We can trace this back to the form of a recurrent network of integrate and fire neurons:

$$\mathbf{\dot{V}}=-\mathbf{V}+\mathbf{G}(\dot{\mathbf{z}}+\mathbf{z})-\mathbf{F}\mathbf{x}_{0}-\mathbf{\Omega s},\,$$

(34)

where $\mathbf{F}=\mathbf{G}\mathbf{A}_{f}\mathbf{(A+I)}$, and $\mathbf{\Omega}=\mathbf{G}\mathbf{A}_{f}\mathbf{B}=\mathbf{B}^{T}\mathbf{A}_{f}{{}^{T}}\mathbf{C}\mathbf{A}_{f}\mathbf{B}.$

This full network equation describes the changes in $\mathbf{V}\in\mathbb{R}^{N}$ , which represents the membrane potentials. Here, $\mathbf{G}\in\mathbb{R}^{N\times K}$ are the target input weights: forward connections that encode for the target $\mathbf{z}$. Considering the changes in target value over time $\dot{\mathbf{z}}$ as well as the actual value of the target $\mathbf{z}$ allows for the network to trace rapid changes of the target. Only encoding for the current value of $\mathbf{z}$ would still allow to control the system, but with a slower tracing of the target. The matrix $\mathbf{F}\in\mathbb{R}^{N\times K}$ represents the state input weights, that contain the forward connections to encode the current system’s state $\mathbf{x_{0}}$, $\mathbf{\Omega}\in\mathbb{R}^{N\times N}$ are the recurrent weights, and $\mathbf{s}$ are the spikes. Starting from a greedy spiking condition, we obtained a network of leaky integrate-and-fire (LIF) neurons in the form of Eq.  (7). Such network has a voltage decay term, forward weights that map the target onto the network, forward weights that encode the system state in input, recurrent connectivity, and spikes, and is able to control our linear dynamical system.

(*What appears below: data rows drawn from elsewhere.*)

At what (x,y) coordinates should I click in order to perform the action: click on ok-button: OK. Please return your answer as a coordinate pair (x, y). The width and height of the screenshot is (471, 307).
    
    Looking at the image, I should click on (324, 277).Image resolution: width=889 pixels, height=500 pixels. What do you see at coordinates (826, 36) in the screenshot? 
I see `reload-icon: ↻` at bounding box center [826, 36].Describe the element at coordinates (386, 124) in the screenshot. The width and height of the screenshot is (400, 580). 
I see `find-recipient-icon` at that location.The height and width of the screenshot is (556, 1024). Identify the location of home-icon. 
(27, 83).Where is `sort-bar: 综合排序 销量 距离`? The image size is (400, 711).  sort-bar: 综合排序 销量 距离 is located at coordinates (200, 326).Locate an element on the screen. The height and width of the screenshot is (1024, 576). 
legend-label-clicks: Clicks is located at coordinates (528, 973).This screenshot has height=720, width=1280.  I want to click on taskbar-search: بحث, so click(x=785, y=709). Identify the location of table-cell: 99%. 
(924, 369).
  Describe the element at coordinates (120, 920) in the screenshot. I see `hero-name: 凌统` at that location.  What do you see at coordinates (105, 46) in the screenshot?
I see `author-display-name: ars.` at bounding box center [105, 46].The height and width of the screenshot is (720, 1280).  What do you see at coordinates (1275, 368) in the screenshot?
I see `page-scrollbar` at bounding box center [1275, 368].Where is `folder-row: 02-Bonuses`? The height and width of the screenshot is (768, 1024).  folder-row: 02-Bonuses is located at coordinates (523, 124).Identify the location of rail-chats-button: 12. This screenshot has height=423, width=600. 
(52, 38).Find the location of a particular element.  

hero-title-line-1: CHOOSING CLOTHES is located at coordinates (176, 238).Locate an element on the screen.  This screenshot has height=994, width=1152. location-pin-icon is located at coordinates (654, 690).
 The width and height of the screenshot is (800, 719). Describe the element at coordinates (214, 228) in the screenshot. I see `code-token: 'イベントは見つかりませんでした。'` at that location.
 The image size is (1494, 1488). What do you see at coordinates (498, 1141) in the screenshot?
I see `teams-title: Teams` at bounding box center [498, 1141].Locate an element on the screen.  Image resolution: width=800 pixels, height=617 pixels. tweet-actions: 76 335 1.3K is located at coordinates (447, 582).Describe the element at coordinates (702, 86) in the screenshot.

For a $K$-dimensional system to control and a network of $N$ neurons, $\mathbf{B}$ is a $N\times K$ matrix, while $\mathbf{A}_{f}$ and $\mathbf{C}$ are $K\times K$ matrices. Thus, $\mathbf{\Omega}=\mathbf{B}^{T}\mathbf{A}_{f}{{}^{T}}\mathbf{C}\mathbf{A}_{f}\mathbf{B}$ is of rank $K$. Hence, our spiking control solution uses a network with low-rank connectivity (low-rank with respect to the system that is controlling).